TeleOp XR

A system for teleoperating robots in augmented reality (AR) using WebXR.

https://github.com/user-attachments/assets/d8a7df72-8b94-4e30-ba3d-987ea13ac2df

Overview

TeleOp XR enables users to visualize and control robots in AR directly from a browser. The system consists of:

• A FastAPI server that serves robot data, configuration, and a real-time control API
• A Three.js frontend for AR visualization, loaded from the backend
• Modular backend for different robot models (URDF), meshes, and configuration
• Dynamic AR menu system: The frontend can render a menu in AR based on the robot config. Each menu item is a button that, when clicked, triggers a callback in the robot backend to perform actions such as recording data, starting/stopping tasks, or custom robot-specific commands. The menu is defined in the robot's config file and can be customized before starting the server.

Users can: - Discover and select available robots - Visualize robots in AR using WebXR-compatible browsers and control the robot in AR - View live camera feeds (if available) - Record robot teleoperation episodes to collect training data - Interact with a dynamic menu in AR to trigger robot-specific actions

Architecture

The backend is modular and supports multiple robot types through a plugin-like architecture. Each robot configuration JSON file specifies a backend_type field, which tells the server which backend implementation to use for that robot. This allows you to add support for new robots without modifying the core server code.

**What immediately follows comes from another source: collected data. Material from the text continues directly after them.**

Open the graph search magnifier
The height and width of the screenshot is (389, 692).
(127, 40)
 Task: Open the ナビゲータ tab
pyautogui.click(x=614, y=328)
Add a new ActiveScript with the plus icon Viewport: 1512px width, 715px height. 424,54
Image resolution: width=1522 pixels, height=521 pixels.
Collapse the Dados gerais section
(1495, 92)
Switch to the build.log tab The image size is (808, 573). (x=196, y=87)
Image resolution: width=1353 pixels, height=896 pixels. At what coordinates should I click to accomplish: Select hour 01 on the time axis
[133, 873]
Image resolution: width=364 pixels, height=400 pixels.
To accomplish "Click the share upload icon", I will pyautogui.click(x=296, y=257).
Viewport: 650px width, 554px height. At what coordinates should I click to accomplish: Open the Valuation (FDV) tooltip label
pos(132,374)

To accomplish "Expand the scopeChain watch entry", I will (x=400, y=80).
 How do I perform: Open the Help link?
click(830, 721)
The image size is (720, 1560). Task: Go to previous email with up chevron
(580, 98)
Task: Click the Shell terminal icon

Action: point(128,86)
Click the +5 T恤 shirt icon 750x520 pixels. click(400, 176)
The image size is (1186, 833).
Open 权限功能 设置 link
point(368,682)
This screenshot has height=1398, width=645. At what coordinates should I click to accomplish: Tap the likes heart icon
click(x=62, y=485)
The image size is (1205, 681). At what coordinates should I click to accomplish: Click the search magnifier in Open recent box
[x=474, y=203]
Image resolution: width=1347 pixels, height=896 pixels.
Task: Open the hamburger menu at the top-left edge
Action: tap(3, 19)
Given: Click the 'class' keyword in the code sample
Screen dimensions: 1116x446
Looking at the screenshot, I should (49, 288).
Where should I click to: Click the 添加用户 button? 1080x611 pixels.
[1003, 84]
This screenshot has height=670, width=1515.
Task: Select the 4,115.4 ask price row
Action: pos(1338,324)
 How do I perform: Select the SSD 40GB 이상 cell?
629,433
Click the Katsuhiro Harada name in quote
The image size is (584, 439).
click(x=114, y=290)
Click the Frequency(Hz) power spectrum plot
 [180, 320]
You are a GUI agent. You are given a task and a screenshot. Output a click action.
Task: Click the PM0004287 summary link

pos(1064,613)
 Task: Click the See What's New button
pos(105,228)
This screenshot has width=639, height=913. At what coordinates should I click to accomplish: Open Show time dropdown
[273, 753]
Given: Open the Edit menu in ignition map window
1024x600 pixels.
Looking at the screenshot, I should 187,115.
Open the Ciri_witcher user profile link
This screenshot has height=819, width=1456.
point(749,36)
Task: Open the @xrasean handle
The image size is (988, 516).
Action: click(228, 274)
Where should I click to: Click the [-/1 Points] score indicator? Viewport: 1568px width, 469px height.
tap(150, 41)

• backend_type: A string in the robot config (e.g., "lerobot/so100") that points to the backend implementation module.
• At runtime, the server loads the correct backend class based on this field and uses it to communicate with the robot hardware.
• Fast, low-latency communication: The system uses Protocol Buffers (protobuf) for efficient binary serialization over a WebSocket channel, enabling real-time robot control and feedback.
• Joints in a robot are grouped into joint_groups, which can be controlled together. This is useful to support robots with multiple limbs (e.g., humanoids).
• Dynamic AR menu: The menu field in the robot config allows you to define custom actions that appear as buttons in the AR interface. When a button is clicked, the backend executes the corresponding command via a callback.

Example: SO100 Robot

• See data/robots/so100.json: json { "name": "SO100", ... "backend_type": "lerobot/so100", ... "menu": [ { "name": "Record Episode", "description": "Record an episode", "command": "record_episode", "config": { "task": "test task", "repo_id": "lerobot/test", "fps": 30, "root": "/Users/<your-username>/.cache/huggingface/lerobot/test" } }, { "name": "Stop Recording", "description": "Stop recording an episode", "command": "stop_record_episode" } ], ... }
• The backend implementation is in server/robots/lerobot/so100.py, which defines a So100 class for this robot and supports a single so100 arm.
• All robot backends inherit from RobotInterface, which defines the required methods for connecting, reading, and commanding robots, as well as handling menu actions.

Dynamic AR Menu System

• The menu field in the robot config is an array of menu items. Each item defines a button that appears in the AR UI.
• Each menu item can have:
  • name: The button label
  • description: Tooltip or help text
  • command: The action to trigger in the backend
  • config: (optional) Additional parameters for the command
• When a button is clicked in AR, the backend receives the command and executes the corresponding callback. You can customize the menu for each robot by editing the config file before starting the server.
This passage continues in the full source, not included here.